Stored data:
■ ■ ■

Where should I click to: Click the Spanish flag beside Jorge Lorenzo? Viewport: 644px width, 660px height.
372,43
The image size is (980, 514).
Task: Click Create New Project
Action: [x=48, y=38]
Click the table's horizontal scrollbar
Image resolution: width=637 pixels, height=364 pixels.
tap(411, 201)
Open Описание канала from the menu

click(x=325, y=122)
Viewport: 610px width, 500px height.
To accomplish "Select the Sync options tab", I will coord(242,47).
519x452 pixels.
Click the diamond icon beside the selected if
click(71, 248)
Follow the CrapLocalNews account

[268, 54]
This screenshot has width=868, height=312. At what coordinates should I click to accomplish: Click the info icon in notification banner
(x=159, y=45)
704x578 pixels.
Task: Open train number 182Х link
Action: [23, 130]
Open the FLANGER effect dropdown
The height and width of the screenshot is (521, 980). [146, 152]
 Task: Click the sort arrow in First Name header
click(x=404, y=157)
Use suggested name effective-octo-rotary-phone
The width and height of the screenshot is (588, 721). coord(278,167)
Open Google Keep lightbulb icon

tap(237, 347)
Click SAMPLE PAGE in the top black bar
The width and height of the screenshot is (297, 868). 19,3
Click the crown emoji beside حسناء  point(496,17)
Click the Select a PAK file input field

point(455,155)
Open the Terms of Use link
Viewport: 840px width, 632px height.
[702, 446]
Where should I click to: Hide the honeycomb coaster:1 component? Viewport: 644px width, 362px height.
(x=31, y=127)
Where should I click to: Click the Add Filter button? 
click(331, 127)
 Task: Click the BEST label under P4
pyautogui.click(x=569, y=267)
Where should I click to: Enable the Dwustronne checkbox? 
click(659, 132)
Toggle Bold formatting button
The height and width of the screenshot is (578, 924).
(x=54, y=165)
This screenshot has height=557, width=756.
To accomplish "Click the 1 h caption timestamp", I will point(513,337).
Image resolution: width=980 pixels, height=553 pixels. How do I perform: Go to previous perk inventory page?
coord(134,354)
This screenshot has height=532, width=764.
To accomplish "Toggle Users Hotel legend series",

■ ■ ■

Problem statement: Your answer should be every line above that contains the word "will".

Finished exercise:
To accomplish "Select the Sync options tab", I will coord(242,47).
To accomplish "Click the 1 h caption timestamp", I will point(513,337).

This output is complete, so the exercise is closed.